11Aquel día proporcionaré a Gog una tumba allí, en Israel, en el valle de Abarín (al este del Mar Muerto), que quedará inutilizable cuando Gog y su ejército sean enterrados allí. Lo llamarán valle del Ejército de Gog. 12La comunidad de Israel tardará siete meses en enterrarlos, para poder purificar el país. 13Toda la gente del país tomará parte en el enterramiento, y redundará en su honor el día en que yo aparezca en mi gloria —oráculo del Señor Dios—. 14Elegirán a un grupo de personas dedicadas exclusivamente a recorrer el país y a enterrar a los que hayan quedado esparcidos por el suelo, para purificarlo. Comenzarán la búsqueda al cabo de siete meses. 15Cuando el grupo elegido recorra el país, si alguien ve huesos humanos, pondrá una señal junto a ellos para que los sepultureros los entierren en el valle del ejército de Gog 16y así purifiquen el país. También una ciudad recibirá el nombre de Hamoná.

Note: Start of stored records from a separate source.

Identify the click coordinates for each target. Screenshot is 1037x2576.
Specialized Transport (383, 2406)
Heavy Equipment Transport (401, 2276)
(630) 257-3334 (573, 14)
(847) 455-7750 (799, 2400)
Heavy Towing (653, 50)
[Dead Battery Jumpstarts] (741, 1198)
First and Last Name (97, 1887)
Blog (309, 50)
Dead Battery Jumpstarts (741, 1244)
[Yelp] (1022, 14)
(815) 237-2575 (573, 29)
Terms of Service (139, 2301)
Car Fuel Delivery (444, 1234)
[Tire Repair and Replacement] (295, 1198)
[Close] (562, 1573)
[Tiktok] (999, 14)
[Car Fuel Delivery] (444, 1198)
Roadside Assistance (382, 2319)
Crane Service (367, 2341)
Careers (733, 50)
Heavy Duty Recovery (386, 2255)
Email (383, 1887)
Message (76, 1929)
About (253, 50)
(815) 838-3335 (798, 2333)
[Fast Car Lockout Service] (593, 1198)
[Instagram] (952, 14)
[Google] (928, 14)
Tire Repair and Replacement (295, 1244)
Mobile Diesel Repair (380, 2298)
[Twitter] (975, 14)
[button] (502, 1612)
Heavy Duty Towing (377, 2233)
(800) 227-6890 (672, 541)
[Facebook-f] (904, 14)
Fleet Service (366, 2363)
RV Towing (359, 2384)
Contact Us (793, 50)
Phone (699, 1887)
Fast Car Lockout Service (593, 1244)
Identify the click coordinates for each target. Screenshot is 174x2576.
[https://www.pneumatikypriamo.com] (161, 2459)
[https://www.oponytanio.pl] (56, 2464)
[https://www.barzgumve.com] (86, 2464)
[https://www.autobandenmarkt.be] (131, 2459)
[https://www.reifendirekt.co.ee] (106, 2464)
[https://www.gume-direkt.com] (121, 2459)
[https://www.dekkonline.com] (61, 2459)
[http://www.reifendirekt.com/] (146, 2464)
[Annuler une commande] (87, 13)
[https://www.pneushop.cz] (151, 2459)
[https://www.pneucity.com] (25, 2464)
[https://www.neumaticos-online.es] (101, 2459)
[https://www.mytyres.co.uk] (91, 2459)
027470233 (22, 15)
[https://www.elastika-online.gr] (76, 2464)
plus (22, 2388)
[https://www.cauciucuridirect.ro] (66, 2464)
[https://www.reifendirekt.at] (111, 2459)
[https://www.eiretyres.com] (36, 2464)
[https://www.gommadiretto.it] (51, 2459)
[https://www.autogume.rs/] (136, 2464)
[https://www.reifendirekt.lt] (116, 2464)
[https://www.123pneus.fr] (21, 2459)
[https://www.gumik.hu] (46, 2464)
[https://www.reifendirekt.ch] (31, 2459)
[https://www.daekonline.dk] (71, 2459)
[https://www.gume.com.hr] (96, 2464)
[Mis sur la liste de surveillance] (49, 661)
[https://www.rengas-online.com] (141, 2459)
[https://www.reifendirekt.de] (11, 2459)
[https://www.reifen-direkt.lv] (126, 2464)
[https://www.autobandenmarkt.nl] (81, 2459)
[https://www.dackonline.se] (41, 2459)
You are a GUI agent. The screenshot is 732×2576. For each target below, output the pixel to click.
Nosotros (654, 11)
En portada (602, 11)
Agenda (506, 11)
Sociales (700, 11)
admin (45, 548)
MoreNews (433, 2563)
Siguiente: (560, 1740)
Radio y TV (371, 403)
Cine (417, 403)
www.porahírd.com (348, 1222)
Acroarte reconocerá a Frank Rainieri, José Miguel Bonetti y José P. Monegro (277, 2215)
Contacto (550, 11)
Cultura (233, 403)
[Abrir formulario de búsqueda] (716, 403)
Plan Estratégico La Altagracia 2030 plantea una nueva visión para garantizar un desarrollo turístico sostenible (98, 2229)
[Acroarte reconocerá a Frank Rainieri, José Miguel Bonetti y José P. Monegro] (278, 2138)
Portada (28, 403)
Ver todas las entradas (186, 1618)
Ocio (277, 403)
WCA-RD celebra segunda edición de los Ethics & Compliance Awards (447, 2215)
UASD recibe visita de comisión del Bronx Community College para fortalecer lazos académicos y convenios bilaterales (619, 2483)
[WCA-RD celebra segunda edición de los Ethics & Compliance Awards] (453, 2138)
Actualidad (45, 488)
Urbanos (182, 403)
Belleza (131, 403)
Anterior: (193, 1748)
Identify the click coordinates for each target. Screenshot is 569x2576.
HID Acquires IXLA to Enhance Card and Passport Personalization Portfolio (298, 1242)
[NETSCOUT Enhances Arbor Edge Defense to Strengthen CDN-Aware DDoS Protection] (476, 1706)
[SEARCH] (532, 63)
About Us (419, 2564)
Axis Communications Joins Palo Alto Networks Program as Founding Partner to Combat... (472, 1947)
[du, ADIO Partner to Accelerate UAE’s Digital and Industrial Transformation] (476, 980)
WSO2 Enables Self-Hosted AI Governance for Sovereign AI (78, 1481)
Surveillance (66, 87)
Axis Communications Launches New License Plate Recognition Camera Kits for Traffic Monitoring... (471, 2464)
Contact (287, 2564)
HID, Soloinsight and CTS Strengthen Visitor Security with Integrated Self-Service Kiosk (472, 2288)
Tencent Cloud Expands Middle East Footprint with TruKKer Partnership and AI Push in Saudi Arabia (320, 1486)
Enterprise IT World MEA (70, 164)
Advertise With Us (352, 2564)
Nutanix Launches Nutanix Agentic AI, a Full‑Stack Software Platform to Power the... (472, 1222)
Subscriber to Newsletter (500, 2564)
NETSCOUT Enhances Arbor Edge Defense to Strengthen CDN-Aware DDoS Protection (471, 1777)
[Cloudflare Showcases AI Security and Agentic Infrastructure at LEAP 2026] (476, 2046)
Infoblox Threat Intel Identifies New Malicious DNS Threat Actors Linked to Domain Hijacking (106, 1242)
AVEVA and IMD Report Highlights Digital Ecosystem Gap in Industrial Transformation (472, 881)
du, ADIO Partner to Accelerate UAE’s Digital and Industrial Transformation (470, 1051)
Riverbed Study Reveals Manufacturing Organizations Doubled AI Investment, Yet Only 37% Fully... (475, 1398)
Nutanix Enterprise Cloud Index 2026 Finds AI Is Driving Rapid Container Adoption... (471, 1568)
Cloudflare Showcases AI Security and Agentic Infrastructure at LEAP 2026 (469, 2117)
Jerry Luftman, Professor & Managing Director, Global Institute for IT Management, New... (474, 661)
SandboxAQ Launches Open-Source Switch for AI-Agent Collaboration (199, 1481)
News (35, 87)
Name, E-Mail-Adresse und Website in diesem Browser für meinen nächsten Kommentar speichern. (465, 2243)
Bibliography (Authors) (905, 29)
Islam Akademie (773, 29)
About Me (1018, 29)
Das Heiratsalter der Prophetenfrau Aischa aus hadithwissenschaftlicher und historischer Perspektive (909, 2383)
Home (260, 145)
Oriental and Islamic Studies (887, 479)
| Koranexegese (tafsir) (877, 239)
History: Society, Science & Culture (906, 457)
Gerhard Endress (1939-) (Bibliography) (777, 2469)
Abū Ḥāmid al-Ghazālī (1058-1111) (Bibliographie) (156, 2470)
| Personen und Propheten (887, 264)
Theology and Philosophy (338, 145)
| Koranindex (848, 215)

17En cuanto a ti, hijo de hombre, esto dice el Señor Dios: Di a las aves de todas las clases y a todas las bestias del campo: reúnanse, vengan, júntense de los alrededores y participen en el sacrificio de proporciones gigantescas que voy a ofrecerles en los montes de Israel: comerán carne y beberán sangre. 18Comerán carne de militares y beberán sangre de los príncipes de la tierra: todos son carneros, corderos, machos cabríos y rollizos toros de Basán. 19Comerán grasa hasta hartarse; beberán sangre hasta emborracharse cuando participen en el sacrificio que voy a ofrecerles. 20Se hartarán en mi mesa de caballos, jinetes, oficiales y soldados. —Oráculo del Señor Dios—.
Conclusión
21Manifestaré mi gloria entre las naciones; todas las naciones serán testigos del juicio que voy a celebrar, cuando descargue mi mano sobre ellos. 22Y, a partir de aquel día, Israel reconocerá que yo soy el Señor su Dios. 23Y las naciones reconocerán que Israel padeció el destierro a causa de sus pecados, pues me fueron infieles. Tuve que privarlos de mi presencia y los entregué en manos de sus enemigos: todos cayeron víctimas de la espada. 24Los traté como merecían su conducta inmoral y sus rebeldías: tuve que privarlos de mi presencia. 25Por eso, así dice el Señor Dios: Ahora cambiaré la suerte* de Jacob, me compadeceré de toda la comunidad de Israel y defenderé con pasión mi santo nombre. 26Una vez que se instalen en su tierra y vivan tranquilos sin que nadie los inquiete, se tomarán en serio la deshonra que tuvieron que padecer y la infidelidad que me demostraron. 27Cuando los haga volver de entre los pueblos y los reúna de los países de sus enemigos, pondré de manifiesto mi santidad por medio de ellos, a la vista de numerosas naciones. 28Y reconocerán que yo soy el Señor su Dios cuando, tras haberlos desterrado entre las naciones, los reúna en su tierra sin que falte ninguno de ellos. 29Y ya no los privaré de mi presencia, una vez que derrame mi espíritu sobre Israel. —Oráculo del Señor Dios—.